Si on ressort étonnamment galvanisé de leur déchirement affectif, c’est parce que Happy Together n’est pas tant le récit de l’impossible remise à zéro d’une histoire d’amour que celui de l’enivrant sentiment d’éternité que touchent ceux·celles qui s’aiment à en perdre la raison.

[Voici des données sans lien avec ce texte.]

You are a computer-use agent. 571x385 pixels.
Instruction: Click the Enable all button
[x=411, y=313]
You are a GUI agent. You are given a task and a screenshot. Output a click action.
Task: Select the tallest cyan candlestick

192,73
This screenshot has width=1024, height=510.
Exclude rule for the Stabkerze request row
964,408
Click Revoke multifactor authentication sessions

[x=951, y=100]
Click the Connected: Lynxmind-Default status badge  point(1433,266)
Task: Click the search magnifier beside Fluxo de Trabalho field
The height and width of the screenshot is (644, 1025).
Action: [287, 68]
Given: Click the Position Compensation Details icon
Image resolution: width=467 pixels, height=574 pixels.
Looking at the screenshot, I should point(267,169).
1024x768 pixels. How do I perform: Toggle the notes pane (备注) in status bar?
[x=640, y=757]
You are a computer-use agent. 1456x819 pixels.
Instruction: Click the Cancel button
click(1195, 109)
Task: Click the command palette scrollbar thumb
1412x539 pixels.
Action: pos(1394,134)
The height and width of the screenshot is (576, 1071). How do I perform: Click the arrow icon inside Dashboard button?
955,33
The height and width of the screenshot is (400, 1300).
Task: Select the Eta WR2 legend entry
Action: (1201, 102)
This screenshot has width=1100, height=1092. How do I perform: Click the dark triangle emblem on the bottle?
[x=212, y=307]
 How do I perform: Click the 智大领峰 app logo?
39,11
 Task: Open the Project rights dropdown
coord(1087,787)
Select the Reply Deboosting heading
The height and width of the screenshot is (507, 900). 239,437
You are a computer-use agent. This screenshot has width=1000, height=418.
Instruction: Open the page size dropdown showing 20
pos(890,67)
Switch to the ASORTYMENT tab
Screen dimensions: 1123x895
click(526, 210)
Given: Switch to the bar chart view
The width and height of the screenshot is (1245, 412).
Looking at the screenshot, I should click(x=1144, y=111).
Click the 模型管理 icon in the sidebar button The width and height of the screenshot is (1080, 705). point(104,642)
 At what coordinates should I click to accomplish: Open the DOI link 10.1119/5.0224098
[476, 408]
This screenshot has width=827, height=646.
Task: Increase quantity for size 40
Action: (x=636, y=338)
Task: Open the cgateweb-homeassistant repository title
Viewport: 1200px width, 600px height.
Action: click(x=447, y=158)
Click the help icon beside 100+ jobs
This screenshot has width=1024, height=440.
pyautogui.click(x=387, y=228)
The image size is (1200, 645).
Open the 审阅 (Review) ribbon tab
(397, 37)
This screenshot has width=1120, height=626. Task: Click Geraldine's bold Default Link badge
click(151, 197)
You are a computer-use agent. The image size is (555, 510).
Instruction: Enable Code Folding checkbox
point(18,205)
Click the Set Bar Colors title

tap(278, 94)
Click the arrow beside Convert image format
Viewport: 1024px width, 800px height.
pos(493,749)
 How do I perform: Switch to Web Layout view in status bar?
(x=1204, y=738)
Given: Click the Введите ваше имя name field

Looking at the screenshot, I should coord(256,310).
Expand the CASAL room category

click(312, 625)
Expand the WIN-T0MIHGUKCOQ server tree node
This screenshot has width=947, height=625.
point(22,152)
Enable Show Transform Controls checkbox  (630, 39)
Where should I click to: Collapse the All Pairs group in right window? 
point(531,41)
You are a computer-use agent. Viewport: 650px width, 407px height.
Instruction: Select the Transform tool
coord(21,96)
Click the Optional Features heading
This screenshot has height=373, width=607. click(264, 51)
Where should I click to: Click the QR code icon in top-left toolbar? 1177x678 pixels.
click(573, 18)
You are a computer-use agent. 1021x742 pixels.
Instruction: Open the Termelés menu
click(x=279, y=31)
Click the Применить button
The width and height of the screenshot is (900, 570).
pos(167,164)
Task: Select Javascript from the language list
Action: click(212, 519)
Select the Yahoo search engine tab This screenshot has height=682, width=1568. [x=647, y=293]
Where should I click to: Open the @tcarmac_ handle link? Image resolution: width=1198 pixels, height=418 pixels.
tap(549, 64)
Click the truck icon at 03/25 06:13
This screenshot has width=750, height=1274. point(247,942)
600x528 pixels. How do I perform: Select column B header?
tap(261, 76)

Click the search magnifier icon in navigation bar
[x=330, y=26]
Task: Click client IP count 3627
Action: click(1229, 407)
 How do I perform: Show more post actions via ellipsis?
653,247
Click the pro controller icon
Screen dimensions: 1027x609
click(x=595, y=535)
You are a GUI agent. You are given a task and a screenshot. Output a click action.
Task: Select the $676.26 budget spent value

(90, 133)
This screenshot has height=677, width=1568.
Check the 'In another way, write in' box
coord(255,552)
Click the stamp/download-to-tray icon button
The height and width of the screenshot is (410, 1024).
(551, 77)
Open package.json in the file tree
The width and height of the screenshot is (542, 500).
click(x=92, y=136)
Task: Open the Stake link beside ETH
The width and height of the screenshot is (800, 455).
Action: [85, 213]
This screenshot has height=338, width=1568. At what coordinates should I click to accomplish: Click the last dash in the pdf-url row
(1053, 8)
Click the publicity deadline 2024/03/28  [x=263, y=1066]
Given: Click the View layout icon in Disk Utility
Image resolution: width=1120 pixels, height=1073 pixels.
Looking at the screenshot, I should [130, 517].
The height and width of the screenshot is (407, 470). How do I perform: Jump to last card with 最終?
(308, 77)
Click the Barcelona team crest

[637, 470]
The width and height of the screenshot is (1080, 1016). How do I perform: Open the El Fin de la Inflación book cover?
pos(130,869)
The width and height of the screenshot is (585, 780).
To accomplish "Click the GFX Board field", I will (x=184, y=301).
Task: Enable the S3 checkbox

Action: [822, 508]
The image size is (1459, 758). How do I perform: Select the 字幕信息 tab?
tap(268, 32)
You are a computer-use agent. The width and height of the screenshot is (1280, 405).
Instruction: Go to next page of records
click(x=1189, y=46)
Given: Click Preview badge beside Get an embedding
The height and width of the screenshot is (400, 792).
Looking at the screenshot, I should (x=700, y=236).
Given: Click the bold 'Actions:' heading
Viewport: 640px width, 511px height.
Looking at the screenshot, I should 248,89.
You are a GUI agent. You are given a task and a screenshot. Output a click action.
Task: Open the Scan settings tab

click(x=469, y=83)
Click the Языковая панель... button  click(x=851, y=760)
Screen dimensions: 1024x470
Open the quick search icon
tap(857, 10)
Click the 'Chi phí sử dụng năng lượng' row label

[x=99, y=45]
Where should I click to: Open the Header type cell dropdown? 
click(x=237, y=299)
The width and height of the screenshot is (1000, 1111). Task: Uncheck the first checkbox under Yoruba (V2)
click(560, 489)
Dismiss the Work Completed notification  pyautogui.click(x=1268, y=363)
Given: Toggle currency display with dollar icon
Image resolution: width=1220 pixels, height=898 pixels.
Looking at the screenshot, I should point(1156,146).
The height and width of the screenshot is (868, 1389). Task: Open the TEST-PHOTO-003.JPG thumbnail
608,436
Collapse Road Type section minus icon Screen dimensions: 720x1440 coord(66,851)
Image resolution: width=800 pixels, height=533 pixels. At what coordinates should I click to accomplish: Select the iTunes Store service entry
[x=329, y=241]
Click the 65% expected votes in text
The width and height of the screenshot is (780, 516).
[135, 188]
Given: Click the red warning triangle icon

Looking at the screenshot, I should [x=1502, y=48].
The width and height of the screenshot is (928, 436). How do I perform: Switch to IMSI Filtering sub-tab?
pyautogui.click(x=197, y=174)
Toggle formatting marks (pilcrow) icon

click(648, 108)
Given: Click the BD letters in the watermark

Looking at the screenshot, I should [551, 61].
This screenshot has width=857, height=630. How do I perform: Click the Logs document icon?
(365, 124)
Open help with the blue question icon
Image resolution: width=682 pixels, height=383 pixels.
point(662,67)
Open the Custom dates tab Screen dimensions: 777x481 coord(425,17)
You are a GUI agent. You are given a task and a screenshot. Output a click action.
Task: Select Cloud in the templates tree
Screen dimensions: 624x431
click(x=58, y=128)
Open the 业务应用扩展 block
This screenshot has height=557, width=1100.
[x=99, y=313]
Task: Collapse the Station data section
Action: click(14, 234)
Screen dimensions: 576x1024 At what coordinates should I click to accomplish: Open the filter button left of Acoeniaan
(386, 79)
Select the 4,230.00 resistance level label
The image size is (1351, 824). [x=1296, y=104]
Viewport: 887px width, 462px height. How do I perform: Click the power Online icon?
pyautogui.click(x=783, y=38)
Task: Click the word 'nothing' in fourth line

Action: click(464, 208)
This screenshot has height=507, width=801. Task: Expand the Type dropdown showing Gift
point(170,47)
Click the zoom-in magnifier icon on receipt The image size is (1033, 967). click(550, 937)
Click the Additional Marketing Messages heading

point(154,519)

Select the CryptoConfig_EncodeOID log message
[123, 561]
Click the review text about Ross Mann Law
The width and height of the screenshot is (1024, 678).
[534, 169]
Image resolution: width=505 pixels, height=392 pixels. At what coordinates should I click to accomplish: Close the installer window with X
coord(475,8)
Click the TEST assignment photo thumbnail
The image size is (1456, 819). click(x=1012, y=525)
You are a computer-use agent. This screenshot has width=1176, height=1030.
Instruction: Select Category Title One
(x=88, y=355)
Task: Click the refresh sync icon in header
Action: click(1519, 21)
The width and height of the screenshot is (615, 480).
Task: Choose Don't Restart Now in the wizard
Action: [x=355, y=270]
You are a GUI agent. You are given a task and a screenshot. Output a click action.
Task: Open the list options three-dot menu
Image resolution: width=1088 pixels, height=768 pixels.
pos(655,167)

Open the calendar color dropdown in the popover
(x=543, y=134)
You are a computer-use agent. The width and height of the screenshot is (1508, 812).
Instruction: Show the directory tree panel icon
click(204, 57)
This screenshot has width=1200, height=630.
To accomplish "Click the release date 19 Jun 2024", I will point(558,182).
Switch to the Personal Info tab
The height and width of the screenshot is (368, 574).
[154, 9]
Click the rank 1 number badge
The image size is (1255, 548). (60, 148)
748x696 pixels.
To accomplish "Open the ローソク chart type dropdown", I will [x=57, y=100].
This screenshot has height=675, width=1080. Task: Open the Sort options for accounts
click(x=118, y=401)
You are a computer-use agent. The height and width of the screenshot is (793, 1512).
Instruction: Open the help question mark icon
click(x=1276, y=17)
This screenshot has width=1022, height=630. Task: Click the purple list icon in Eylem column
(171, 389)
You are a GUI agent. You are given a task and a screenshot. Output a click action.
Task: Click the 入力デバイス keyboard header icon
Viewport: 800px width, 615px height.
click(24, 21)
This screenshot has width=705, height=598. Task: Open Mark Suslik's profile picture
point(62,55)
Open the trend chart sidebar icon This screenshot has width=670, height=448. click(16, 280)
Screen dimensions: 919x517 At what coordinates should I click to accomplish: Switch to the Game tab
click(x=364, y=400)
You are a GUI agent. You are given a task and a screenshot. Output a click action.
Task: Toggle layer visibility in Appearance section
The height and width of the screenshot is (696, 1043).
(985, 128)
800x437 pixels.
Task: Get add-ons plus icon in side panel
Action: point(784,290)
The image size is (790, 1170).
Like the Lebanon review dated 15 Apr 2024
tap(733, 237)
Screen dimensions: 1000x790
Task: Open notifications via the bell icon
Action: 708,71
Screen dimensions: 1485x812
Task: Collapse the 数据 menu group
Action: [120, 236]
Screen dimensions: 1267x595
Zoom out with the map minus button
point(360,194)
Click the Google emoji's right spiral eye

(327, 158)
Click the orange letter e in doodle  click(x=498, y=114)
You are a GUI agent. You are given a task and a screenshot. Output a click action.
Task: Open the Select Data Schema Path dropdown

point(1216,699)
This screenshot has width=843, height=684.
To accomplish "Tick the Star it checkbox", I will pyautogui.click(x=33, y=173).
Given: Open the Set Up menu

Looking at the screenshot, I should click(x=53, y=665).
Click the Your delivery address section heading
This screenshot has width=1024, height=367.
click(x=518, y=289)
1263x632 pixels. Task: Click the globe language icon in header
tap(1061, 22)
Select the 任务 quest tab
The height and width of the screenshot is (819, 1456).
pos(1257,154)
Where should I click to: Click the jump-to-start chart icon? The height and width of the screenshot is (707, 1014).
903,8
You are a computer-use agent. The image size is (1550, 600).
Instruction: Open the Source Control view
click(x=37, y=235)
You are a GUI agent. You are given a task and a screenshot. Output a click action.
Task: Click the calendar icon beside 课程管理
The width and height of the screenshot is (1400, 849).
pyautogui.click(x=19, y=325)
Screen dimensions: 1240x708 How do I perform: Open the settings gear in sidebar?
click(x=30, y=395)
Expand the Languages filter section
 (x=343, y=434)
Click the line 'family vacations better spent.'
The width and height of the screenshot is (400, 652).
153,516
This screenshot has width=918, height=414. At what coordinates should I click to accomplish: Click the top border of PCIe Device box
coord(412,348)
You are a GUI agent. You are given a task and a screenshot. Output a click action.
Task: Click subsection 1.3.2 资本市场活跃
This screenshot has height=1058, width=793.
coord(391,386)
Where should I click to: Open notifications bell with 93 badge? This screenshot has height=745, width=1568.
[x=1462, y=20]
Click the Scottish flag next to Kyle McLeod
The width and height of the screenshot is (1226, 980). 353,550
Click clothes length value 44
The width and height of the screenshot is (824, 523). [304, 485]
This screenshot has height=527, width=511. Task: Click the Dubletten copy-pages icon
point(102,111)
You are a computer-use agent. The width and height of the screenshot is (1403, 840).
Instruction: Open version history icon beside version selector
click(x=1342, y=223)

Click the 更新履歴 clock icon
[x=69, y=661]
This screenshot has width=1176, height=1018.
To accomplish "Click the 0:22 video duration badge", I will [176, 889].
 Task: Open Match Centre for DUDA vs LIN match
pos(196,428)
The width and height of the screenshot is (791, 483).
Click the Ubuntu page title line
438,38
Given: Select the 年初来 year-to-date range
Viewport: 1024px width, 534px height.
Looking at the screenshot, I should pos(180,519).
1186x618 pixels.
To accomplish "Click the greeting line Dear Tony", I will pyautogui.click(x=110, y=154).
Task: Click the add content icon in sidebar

Happy Together de Wong Kar-wai, avec Tony Leung Chiu Wai, Leslie Cheung (Hongk., 1997, 1 h 36). Sur Mubi le 30 avril
de Gabriela Cowperthwaite Avec Dakota Johnson, Casey Affleck, Jason Segel (E.-U., 2019, 2 h 04). Sur Prime Video le 22 avril
Un mélo de fin de vie vaguement arty, très américain et très sage. Heureusement, il y a Jason Segel… Deux (longues) heures durant,
Our Friend ambitionne de retracer l’agonie de Nicole Teague (Dakota Johnson), atteinte d’un cancer incurable et fulgurant, à partir du récit qu’en a fait son mari journaliste, Matthew (Casey Affleck), publié dans le magazine
Esquire, en 2015. La particularité, la plus intéressante, de cette histoire classique de séparation avortée tient à la présence de Dane (Jason Segel, touchant dans sa partition de nounours au grand coeur, ange gardien ou vieux garçon prêt à donner sa vie pour les autres), ami indéfectible du couple qui, pour l’aider à traverser cette douloureuse période, décide de s’installer chez lui. Dane devient alors ce troisième parent qui prend soin de la maison et des deux petites filles. Mais ni cette réjouissante reconfiguration de la famille, et pourquoi pas du couple, ni la bonne tenue des comédien·nes ne parviennent à faire vibrer ce film de fin de vie, construit unilatéralement sur un principe de bon équilibre constant, et de délicatesse qui paraît comme falsifiée. La structure inutilement alambiquée de son récit, consistant à un incessant jeu d’allers-retours entre périodes sans et avec la maladie, dissimule mal l’académisme arty d’un film sage et “positif” (le triomphe de la vie malgré la mort toute proche) où la tristesse s’éprouve, mais toujours avec politesse.